Comment by rekabis

2 days ago

> the _perception_ that they can/will replace developers is causing a major disruption in hiring practices.

Bingo.

And it’s causing the careers of a majority of juniors to experience fatal delays. Juniors need to leap into their careers and build up a good head of steam by demonstrating acquired experience, or they will wander off into other industries and fail to acquire said experience.

And when others who haven’t even gone through training yet see how juniors have an abysmally hard time finding a job, this will discourage them from even considering the industry before they ever begin to learn how to code.

But when no-one is hiring such that even students reconsider their career choice, this “failure to launch” will cause a massive developer shortage in the next 5-15 years, to the point where I believe entire governments will have this as a policy pain point.

After all, when companies are loathe to actually conduct any kind of on-the-job training, and demand 2-5 years of experience in an whole IT department’s worth of skills for “entry level” jobs, an entire generation of potential applicants with a fraction of that (or none at all) will cause the industry to have figurative kittens.

I mean, it will be the industry’s own footgun that has hurt them so badly. I would posit it may even become a leggun. The schadenfreude will be copious and well-deserved. But it’s going to produce massive amounts of economic pain.

> Juniors need to leap into their careers and build up a good head of steam by demonstrating acquired experience,

Junior devs at least have the option of building a portfolio of usefully software on their own machine at home, while eating ramens.

They can build websites for mom'n'pop stores. They can participate into open source projects. Etc, etc...

I dread the people who won't get jobs into other fields because managers have been told by corporate that "we don't need people, chatgpt can do everything".

  • > while eating ramens

    For many, even cutting their budget isn’t enough to pursue what you’re describing. Modern careers in software are very hard to reach for people who can’t afford to wait for a real paycheck, and it drives away a massive group of potential talent.

  • > Junior devs at least have the option of building a portfolio of usefully software on their own machine at home, while eating ramens.

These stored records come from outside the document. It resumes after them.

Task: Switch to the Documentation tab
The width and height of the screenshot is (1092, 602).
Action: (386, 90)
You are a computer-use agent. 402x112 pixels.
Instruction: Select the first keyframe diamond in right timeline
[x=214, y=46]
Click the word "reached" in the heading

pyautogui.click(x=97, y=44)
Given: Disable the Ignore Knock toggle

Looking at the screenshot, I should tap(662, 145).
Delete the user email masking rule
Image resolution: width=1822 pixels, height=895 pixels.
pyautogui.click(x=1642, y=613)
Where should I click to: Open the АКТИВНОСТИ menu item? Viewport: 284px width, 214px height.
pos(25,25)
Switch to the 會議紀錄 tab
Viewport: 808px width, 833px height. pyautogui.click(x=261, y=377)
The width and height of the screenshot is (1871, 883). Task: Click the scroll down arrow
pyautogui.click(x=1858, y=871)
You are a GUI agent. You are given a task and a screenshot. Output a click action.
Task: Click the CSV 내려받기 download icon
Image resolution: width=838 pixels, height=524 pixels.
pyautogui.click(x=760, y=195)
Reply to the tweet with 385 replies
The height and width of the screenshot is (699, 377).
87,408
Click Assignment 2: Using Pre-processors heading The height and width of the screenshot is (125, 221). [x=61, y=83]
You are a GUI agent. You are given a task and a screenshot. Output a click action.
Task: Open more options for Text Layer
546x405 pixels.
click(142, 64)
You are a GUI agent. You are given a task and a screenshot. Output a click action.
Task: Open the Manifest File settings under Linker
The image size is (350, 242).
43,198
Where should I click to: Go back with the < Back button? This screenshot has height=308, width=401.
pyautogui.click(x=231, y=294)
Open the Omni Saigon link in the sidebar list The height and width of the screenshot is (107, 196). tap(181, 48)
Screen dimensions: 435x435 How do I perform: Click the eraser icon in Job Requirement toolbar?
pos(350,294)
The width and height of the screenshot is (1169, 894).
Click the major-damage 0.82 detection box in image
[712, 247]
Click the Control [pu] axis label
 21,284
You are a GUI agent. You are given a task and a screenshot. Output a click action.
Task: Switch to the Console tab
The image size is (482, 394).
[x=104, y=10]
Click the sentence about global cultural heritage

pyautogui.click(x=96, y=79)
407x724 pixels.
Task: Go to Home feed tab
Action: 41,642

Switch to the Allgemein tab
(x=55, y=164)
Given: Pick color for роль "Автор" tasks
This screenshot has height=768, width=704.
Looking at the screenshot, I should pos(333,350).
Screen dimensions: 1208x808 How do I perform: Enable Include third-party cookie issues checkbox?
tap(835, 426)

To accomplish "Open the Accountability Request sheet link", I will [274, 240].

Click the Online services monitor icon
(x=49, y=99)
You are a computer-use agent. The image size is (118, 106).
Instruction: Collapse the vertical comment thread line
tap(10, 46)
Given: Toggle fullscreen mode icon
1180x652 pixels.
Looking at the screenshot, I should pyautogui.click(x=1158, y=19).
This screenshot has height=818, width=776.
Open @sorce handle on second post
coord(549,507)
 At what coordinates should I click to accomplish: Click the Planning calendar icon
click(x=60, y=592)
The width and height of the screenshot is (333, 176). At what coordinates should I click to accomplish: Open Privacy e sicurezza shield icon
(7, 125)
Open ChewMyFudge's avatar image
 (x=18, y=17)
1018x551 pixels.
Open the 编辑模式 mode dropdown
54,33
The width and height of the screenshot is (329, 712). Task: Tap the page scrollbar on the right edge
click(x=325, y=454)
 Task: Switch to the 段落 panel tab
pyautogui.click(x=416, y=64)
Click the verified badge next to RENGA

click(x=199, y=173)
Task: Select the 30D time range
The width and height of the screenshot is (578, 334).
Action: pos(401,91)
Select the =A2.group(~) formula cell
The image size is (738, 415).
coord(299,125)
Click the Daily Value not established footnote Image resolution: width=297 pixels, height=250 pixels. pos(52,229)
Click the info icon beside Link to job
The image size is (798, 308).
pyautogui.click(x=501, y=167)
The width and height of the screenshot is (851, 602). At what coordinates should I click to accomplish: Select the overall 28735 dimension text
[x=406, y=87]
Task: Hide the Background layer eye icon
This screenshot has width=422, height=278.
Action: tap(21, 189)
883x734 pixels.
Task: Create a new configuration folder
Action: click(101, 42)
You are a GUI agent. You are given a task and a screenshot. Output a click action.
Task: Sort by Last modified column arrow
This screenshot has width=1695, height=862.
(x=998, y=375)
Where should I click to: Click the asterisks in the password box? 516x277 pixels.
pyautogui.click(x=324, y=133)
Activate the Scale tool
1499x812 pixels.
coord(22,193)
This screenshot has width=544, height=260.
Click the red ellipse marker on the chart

    Bold of you to assume today’s young adults can live without a steady paycheque that doesn’t suck up 40-80hrs of their time a week. I mean, how else will that roof end up over their heads?

    And most parents have been brainwashed to believe that any child not living on their own once they become adults are failures, and still need to be kicked out of the house such that they are forced to learn self-sufficiency.

    AFAICT, most parents of adult offspring have zero clue about how bad things actually are out there, with most still telling their children to go from business to business with printed-off Résumés. Outside of blue-collar jobs, I haven’t seen this work for a good twenty years, now.

    • I'm probably picturing "junior" as "people still in college preparing to get their first job".

      My point is that a luxury of the software engineering craft is that you can practice "at pro level" very cheaply. Even as a teenager, learning and using vscode/python/react/etc... on your own is a possibility.

      Learning Salesforce and SAP and the internal support tool of BigCo is not.

      That being said, I completely agree that we're going to put a generation of "wannabee white collar" in a dire situation. Cynically, this might be an overdue correction from the years of "college degree for everyone", and maybe (just maybe) some people will actually thrive in the "hard-to-llm-ize" profession if they can retrain.

      (If the market laws apply, someone will build "turn advertisement-copy writers into electricians", and it would not necessarily be for the worst ? I know, easy to tell for me, who got the opposite deal by being a software engineer on demand at the right time at the beginning of my career.)